* [Text section]
-------------------------

The response of leaf thickness (LT) to N supplies showed varying results in previous studies. Li et al. [41] reported that rice LT decreased with N application rates. Xiong et al. [25] found that LT of rice cultivar Heshengwanyou 1 showed no difference between HN and LN. Different results may be attributed to different N treatment levels. In the present study, LT of Yongyou 12 showed no difference between HN and LN, while LTs of the other three cultivars showed different responses to N application rates. In addition, except for Huanghuazhan, LDs of the other three cultivars also showed different responses to N application rates. For T_cw, several previous studies showed that T_cw increased under N deficit [25,42]. In the present study, T_cw of the four genotypes all showed no significant differences between HN and LN, implying that rice leaf T_cw is not sensitive to N supplies. Modifying leaf anatomy by inputting more N to improve rice leaf photosynthetic capacity needs to be reconsidered.

Except for the anatomical traits mentioned above, other mesophyll anatomical traits associated with g_m, including the mesophyll cell wall surface area exposed to intercellular airspace per leaf area (S_m), the surface area of chloroplasts exposed to intercellular airspace per leaf area (S_c) and the fraction of intercellular airspace (f_ias), were reported to be affected by N application rates. For example, Xiong et al. [25] found that S_m and S_c of HN rice leaves were higher than those of LN leaves. Whether N supplies affect these anatomical traits and then influences leaf gas exchange requires further investigation.

N supplies can affect the allocations of leaf dry matter to different compositions [27]. However, N supplies rarely affect the mass-based leaf chemical components content, which refers to the concentrations of the chemical components, with a very few exceptions. The area-based leaf chemical components content showed significant differences between HN and LN on some occasions. In Yongyou 12, the total cell wall content under LN was higher than that under HN. The possible reason may be that an N deficit forced Yongyou 12 to allocate more leaf mass to structural tissues, mainly referring to cell walls, to support leaves and enhance toughness [43]. Therefore, although the cell walls of Yongyou 12 have not responded to N supplies in its structure, it showed a response in its content. Applying more N fertilizer may thin the cell wall of this widely grown and high-yielding cultivar in China, and then improve the photosynthetic capacity and further increase the yield.

-------------------------

(Dataset entries)
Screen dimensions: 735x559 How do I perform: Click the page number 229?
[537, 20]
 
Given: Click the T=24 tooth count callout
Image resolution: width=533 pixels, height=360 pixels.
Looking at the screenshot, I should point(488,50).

-------------------------

* [Aim of the exercise]
Rewrite everything in the passage on rice leaf anatomy from "Except for the" down to "requires further investigation.", putting "intercellular air space" wherever "intercellular airspace" appears. Rely solely on the passage on rice leaf anatomy for everything asked here.

* [Solution for this task]
Except for the anatomical traits mentioned above, other mesophyll anatomical traits associated with g_m, including the mesophyll cell wall surface area exposed to intercellular air space per leaf area (S_m), the surface area of chloroplasts exposed to intercellular air space per leaf area (S_c) and the fraction of intercellular air space (f_ias), were reported to be affected by N application rates. For example, Xiong et al. [25] found that S_m and S_c of HN rice leaves were higher than those of LN leaves. Whether N supplies affect these anatomical traits and then influences leaf gas exchange requires further investigation.